“Durum biraz vahim mi acaba?” diye kendime sorarak çıkıyorum Yüce Zerey‘in “Yeni Tüketicinin Zihnini Yeniden Kodlamak” isimli konuşmasından, o ise bu duruma “Adana merkez patlıyor herkes” yorumunu yapıyor. Ben daha çok sübliminal çalışmalardan ya da markalar için bilinçaltına daha etkili olması için fikirlerden söz etmesini beklerken, o “durum bu, böyleyiz” der gibi art arda son zamanların yerel Youtube fenomenlerini izletiyor ekranda.
https://www.youtube.com/watch?v=3_4weW4bNrs
Peki durum nasıl bu hale geldi? Gelişen teknoloji tüketici psikolojisini de değiştirdi, hayatımıza eğlence kattığı kadar, bir bağımlılık da getirdi diyor, izlettiği video bittiğinde son zamanlarda üzerine sıkça düşündüğüm bir soruyu soruyorum kendime yine; bir şeyleri acaba paylaşmak için değil de yalnız hissetmemek için mi paylaşıyoruz?
Hal böyleyken gelin şu Maslow’un ihtiyaç hiyerarşisini bugün yeniden tanımlayalım, karşımızdaki bu yeni tüketiciyi daha iyi tanıyalım, diyor.
Sunumundan bu kareyi özetlersek, Maslow’un hiyerarşisinde:
– En temel maddi ihtiyaçlara; Wifi, dijital dünyada varlık gösterme ve siber güvenlik eklendi,
– Sosyal ihtiyaçlara sosyal medya aktivasyonu, içerik paylaşımı eklendi,
– Manevi ihtiyaçlar ise dijital dünyada kanaat önderi olmadan, bir gündemi/topluluğu yönlendirmeden tamamlanamaz oldu.

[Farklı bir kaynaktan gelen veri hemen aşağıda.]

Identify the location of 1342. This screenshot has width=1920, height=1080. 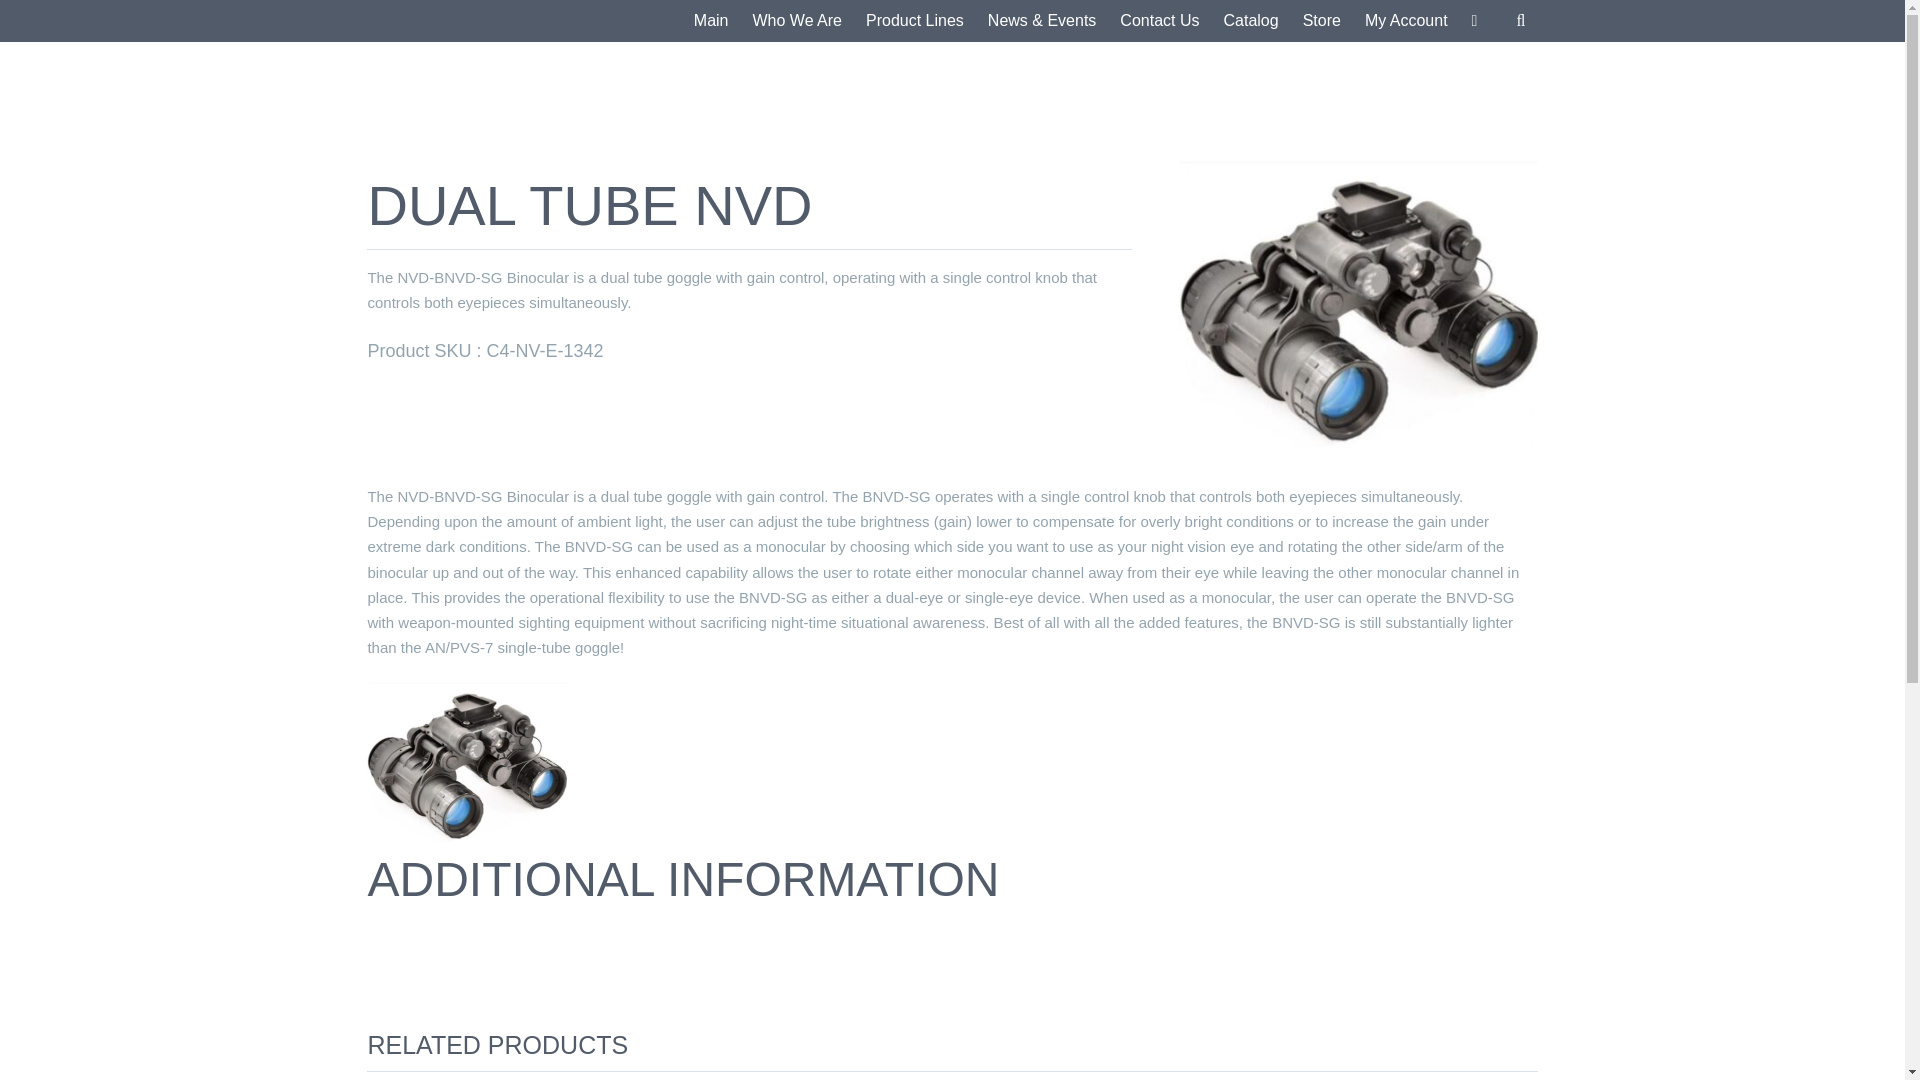
(466, 762).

Yeni tüketicinin yeni ihtiyaçlarını tanımladıktan sonra o ihtiyacı mutlu sona yönlendiren iç ve dış motivasyon kaynaklarını da iyi bilmek gerektiğini söylüyor ve bu motivasyona sahip olsa da yeni tüketicinin hayatının parçası haline gelen teknoloji sonucu genel profilini de unutmamak gerektiğini belirtiyor.
Yeni tüketici:
– Popüler kültürün etkisiyle daha yüzeysel hareket edebilen,
– “ben iyiyim, güzelim, beni beğenin, “like” edin mantığı ile daha narsist,
– daha endişeli, daha sabırsız ve dolayısıyla sinirli,
– dikkati daha eksik (hiçbir şeye zamanımız yok!),
– sembollere daha çok anlam yüklüyor. ( “ama cümlenin sonuna Smiley eklememiş” diye söylenen biz değil miyiz?)
Bu bilgiler sonucunda üreticinin teknovasyona (teknoloji+inovasyon) öncelik vermesinin hayati önemini vurguluyor ve “gerçekçi bir teklif verin, oyuna dahil olun” diyor.
Gözümüzde canlanan bu resim karşısında “hayır, bu ben değilim” diyebiliyor muyuz? Bana sorarsanız hepimiz kıyısından köşesinden de olsa bu yeni profilin parçasıyız, bakalım ilerleyen yıllarda daha nelerden bakıp, hangi yüzeysel şeyleri gereksinim haline getirip, neleri ihtiyaç piramidimize ekleyeceğiz, hep birlikte göreceğiz.